(Collected data entries)
___

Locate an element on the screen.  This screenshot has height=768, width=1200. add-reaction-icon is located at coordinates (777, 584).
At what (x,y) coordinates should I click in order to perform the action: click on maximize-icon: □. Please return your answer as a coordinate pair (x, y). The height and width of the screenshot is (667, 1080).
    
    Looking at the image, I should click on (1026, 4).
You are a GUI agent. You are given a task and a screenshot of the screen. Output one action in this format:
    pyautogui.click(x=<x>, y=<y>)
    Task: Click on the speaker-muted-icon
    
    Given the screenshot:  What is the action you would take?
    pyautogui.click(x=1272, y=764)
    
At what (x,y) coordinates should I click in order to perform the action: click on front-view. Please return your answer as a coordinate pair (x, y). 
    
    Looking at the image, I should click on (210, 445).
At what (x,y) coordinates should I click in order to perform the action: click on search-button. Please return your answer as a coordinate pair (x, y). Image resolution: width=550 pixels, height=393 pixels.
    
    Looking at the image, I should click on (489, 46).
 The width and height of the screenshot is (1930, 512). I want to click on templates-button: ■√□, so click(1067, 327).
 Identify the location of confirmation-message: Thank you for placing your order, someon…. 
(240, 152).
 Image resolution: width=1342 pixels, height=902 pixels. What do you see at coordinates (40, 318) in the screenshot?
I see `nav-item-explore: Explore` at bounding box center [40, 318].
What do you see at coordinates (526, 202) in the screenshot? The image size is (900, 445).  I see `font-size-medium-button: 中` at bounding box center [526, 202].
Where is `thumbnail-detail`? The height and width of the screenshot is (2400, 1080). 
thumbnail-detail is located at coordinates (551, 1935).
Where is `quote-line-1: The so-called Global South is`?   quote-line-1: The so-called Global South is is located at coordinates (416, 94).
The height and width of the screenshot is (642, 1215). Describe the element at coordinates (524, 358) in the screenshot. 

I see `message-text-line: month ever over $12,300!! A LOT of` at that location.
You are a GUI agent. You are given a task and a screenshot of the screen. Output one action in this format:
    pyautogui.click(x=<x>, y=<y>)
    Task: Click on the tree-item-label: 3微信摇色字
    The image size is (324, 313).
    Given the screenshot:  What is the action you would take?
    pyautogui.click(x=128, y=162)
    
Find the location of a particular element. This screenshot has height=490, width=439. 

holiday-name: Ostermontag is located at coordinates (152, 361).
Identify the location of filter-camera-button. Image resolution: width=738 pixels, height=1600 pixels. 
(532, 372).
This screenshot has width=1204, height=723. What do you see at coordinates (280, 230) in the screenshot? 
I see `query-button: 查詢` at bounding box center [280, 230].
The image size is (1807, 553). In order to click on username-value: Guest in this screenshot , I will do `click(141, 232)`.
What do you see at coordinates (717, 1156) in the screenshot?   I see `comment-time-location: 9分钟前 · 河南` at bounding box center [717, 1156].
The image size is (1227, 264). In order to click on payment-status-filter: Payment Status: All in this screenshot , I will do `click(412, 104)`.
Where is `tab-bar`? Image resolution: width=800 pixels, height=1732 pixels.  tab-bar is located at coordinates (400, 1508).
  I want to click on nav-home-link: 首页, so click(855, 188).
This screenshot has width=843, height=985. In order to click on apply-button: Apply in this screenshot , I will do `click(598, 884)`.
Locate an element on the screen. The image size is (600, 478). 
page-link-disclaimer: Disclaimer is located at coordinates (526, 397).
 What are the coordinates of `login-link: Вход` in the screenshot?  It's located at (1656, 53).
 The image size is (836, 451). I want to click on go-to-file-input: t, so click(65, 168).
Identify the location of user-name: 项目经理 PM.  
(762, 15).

___

Task goal | State only the number of lines in the material above that contain the string "your", treating uppercase and lowercase letters as distinct.

Output for this task | 4